«Dobbiamo essere preparati ad affrontare una stagione migratoria pesante». Da Bruxelles il commissario Ue per l’immigrazione Dimitris Avramopoulos prova a svegliare l’Europa su quanto sta accadendo in queste ore nel Mediterraneo. Le cifre degli ultimi sbarchi in Italia sono arrivate fino dentro l’aula dell’Europarlamento a ulteriore conferma di come i conflitti in corso sull’altra sponda del Mediterraneo, e in particolare l’aggravarsi della crisi libica, contribuiscano a un aumento costante dei flussi. La preoccupazione, adesso, è per quanto potrebbe accadere con l’avvicinarsi della bella stagione, quando le condizioni del tempo incoraggeranno sempre più le partenze, provocate anche dalle bande criminali che organizzano i viaggi. C’è sempre più bisogno di intervenire in mare per soccorrere i migranti, come confermano anche le notizie sull’ultimo naufragio che sarebbe costato al vita a 400 migranti, ma anche di provvedere alla loro sistemazione una volta sbarcati e soprattutto a una più equa distribuzione tra i Paesi membri.
Tutte questioni che a Bruxelles sono in ballo da mesi, senza però che si arrivi mai a una presa di posizione concreta anche per le divisioni tra i vari governi. Per Avramopoulos ormai non sarebbe più neanche una questione di fondi. «Gli Stati hanno avuto già un sacco di soldi» ha detto ieri il commissario, confermando che il problema vero «è fare una politica comune».
Politica comune che però come al solito stenta a vedere la luce. A maggio la Commissione europea dovrebbe finalmente presentare l’Agenda sull’immigrazione con all’interno linee guida che dovrebbero rappresentare un approccio «comune» al problema, mentre per la prossima settimana è già fissato un appuntamento tra Avramopoulos e il ministro degli Interni Angelino Alfano, con il quale dovrebbe organizzare una visita ai centri di accoglienza. Ma l’Italia preme anche e soprattutto perché dall’Europa arrivino interventi più concreti. A partire da una sempre promessa e mai mantenuta ridefinizione della missione europea che ha sostituito Mare nostrum. «Triton non basta più», ha ribadito ieri il ministro degli Esteri Gentiloni sottolineando ancora una volta come il problema immigrazione sia strettamente legato alla situazione libica.

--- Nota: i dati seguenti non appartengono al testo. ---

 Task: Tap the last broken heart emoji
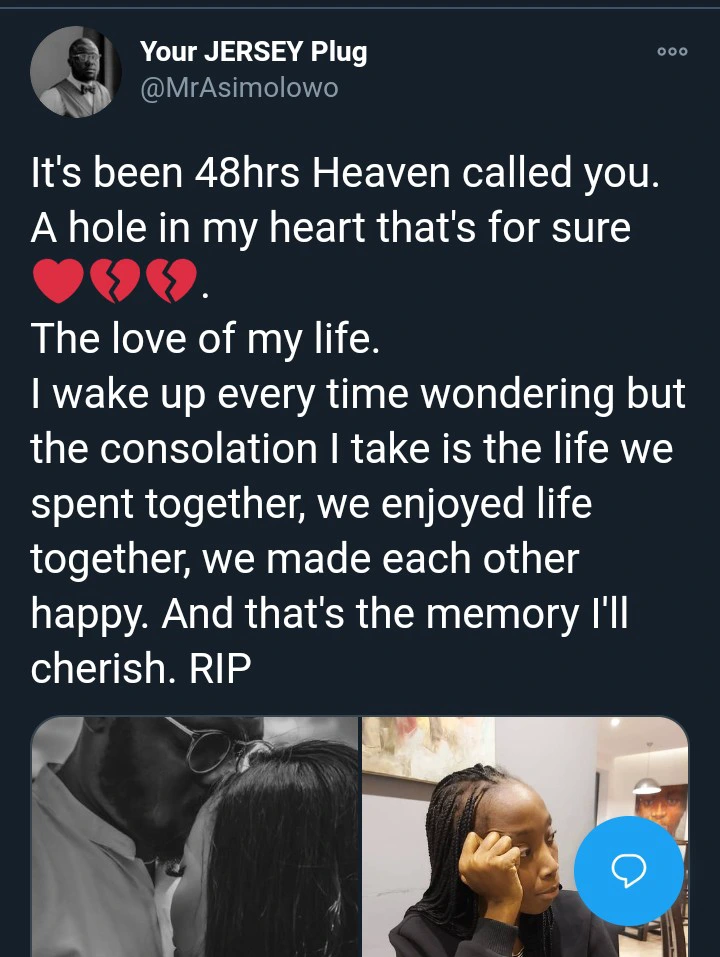coord(172,281)
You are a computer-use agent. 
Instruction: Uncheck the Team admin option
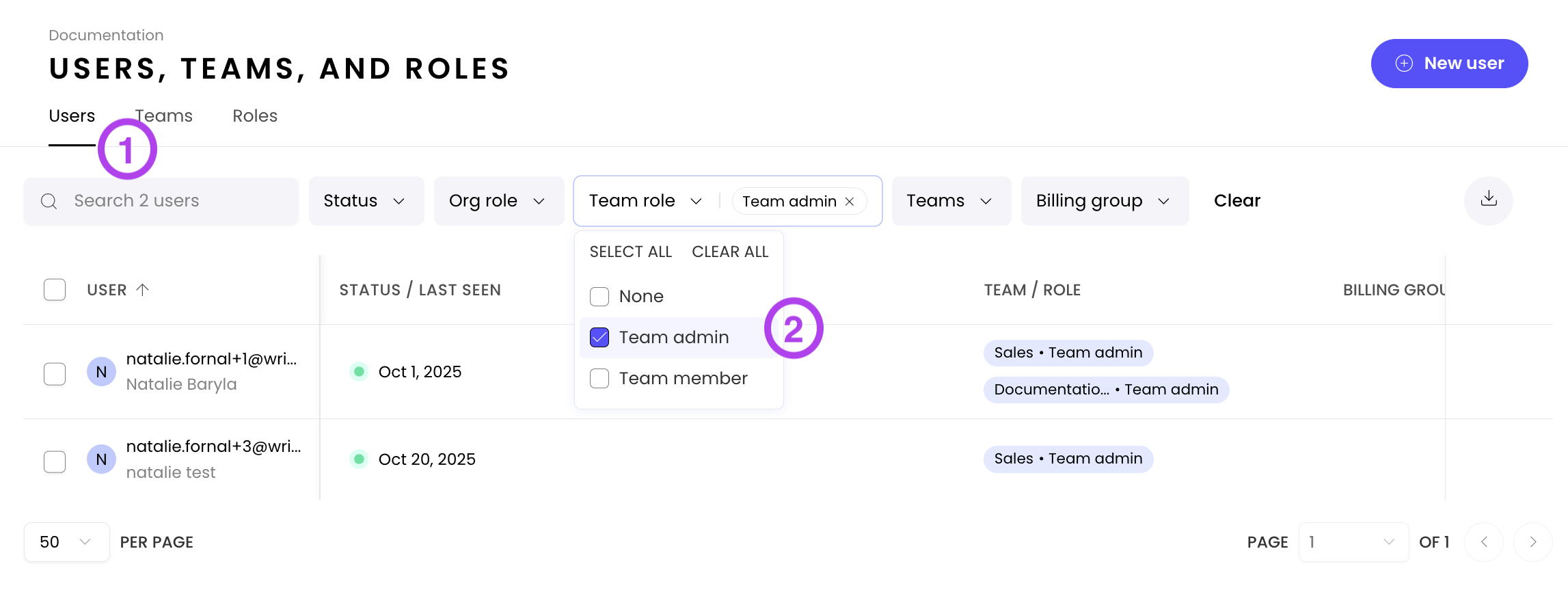[x=599, y=338]
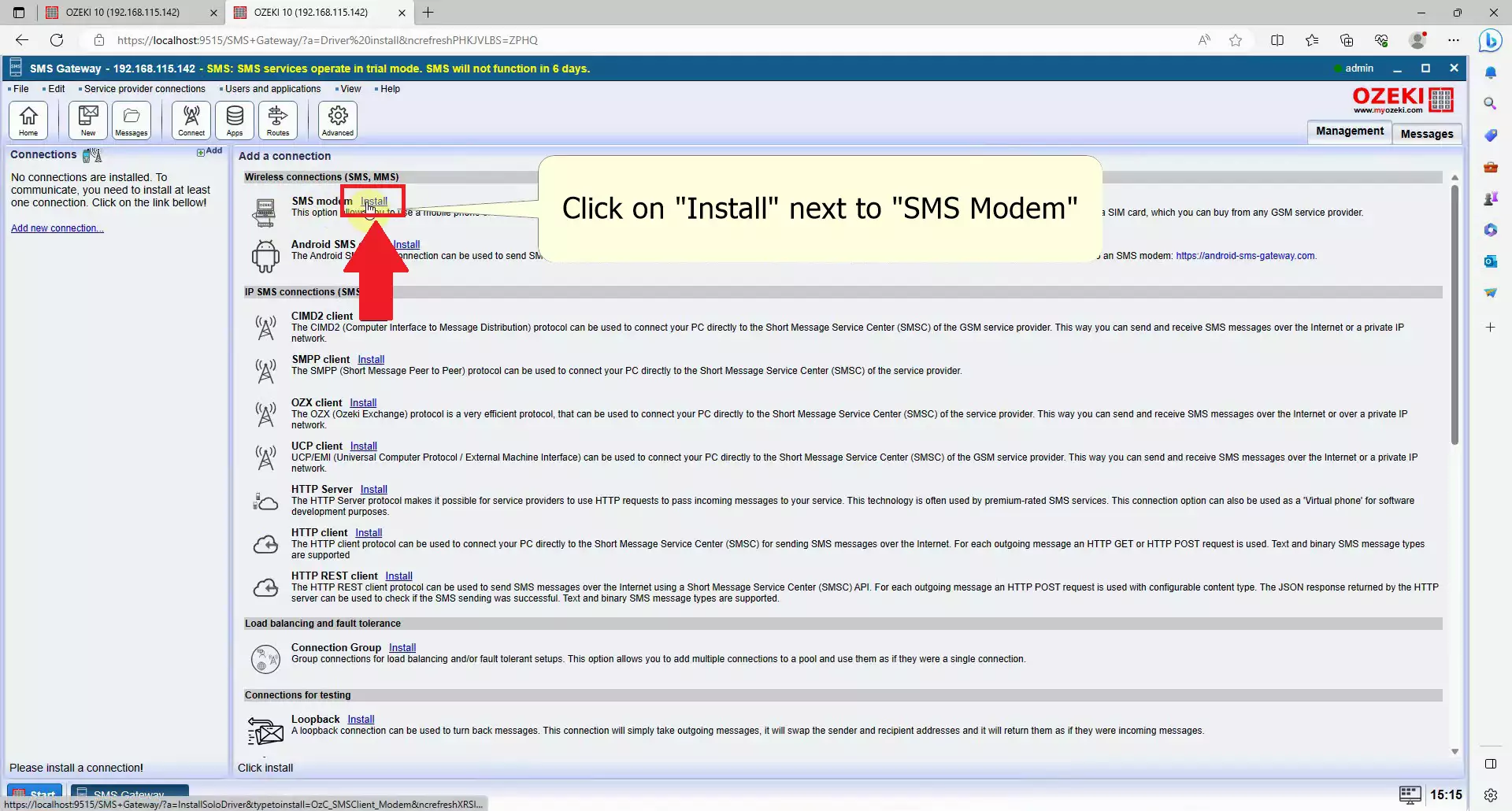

Gli effetti di quanto accade nel paese nordafricano purtroppo si fanno sentire pesantemente anche nel Mediterraneo, e non solo per i barconi carichi di disperati che tentano di attraversarlo. Per la seconda volta in pochi mesi, i trafficanti hanno infatti sparato contro le navi, civili e militari, impegnate nelle operazioni di soccorso dei profughi a solo scopo di recuperare il barcone fatiscente sul quale navigavano i migranti. L’episodio è avvenuto lunedì a 60 miglia di distanza dalla Libia, dopo che un rimorchiatore italiano e una motovedetta della Guardia costiera islandese impiegata da Frontex, l’agenzia europea che coordina la missione Triton, avevano appena terminato il salvataggio di 250 migranti a bordo dei un barcone. A quel punto si è avvicinato un motoscafo dal quale sono stati sparati vari colpi di arma da fuco i aria. I trafficanti hanno quindi preso a rimorchio il barcone e si sono allontanati. «Questo è il segnale che i trafficanti stanno finendo le barche», ha spiegato il direttori esecutivo di Frontex Fabrice Leggeri.